From the log it seems, after calling HisOperation1 and HisOperation2 the service just goes into la-la land dies, there is a application pool (w3wp.exe) error in the Windows Event Log.
Faulting application w3wp.exe, version 6.0.3790.1830, stamp 42435be1, faulting module kernel32.dll, version 5.2.3790.3311, stamp 49c5225e, debug? 0, fault address 0x00015dfa.
It's classified as .NET 2.0 Runtime error.
Any help is appreciated, the lack of sleep is getting to me.
Help me Obi-Wan Kenobi, you're my only hope.
I had this message appearing:
An error occured while receiving the HTTP Response to http://myservername.mydomain.inc/MyService/Service.Svc. This could be due to the service endpoint binding not using the HTTP Protocol. This could also be due to an HTTP request context being aborted by the server (possibly due to the server shutting down). See server logs for more details.
And the problem was that the object that I was trying to transfer was not [Serializable]. The object I was trying to transfer was DataTable.
I believe word documents you were trying to transfer are also non serializable so that might be the problem.
Yes, we'd want logs, or at least some idea of what you're logging. I assume you have both message and transport logging on at the WCF level.

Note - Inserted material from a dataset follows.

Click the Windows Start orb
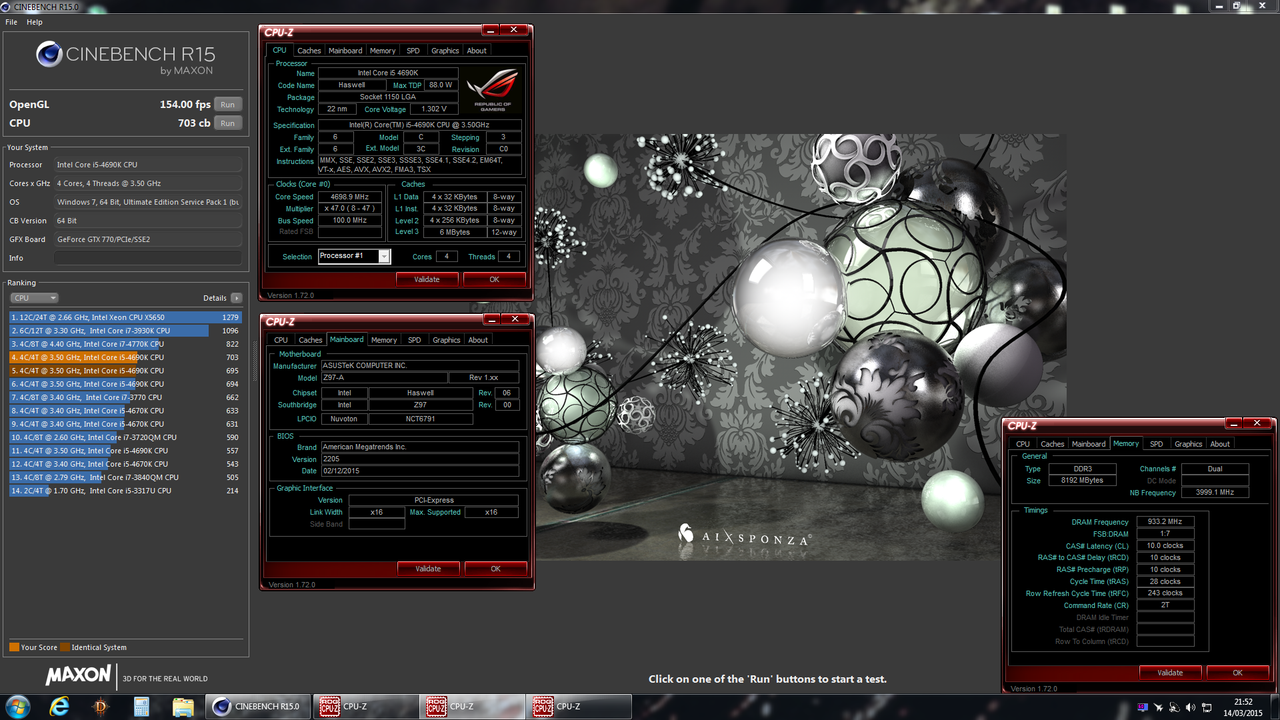Image resolution: width=1280 pixels, height=720 pixels. pyautogui.click(x=19, y=706)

One thing to look at is permissions. When you run under Cassini the web server is running as the currently logged in user. This hides any SQL or CAS permission problems (as, lets be honest, your account is usually a local administrator). As soon as you publish to IIS you are now running under the application pool user, which is, by default, a lot more limited.
Try turning on IIS debug dumps and following the steps in KB919789
Fyi, I changed IIS 6 to work in IIS 5.0 Isolation mode and everything works. Odd.
I had the same error when using an IEnumerable<T> DataMember in my WCF service. Turned out that in some cases I was returning an IQueryable<T> as an IEnumerable<T>, so all I had to do was add .ToList<T>() to my LINQ statements.
I changed the IEnumerable<T> to IList<T> to prevent making the same mistake again.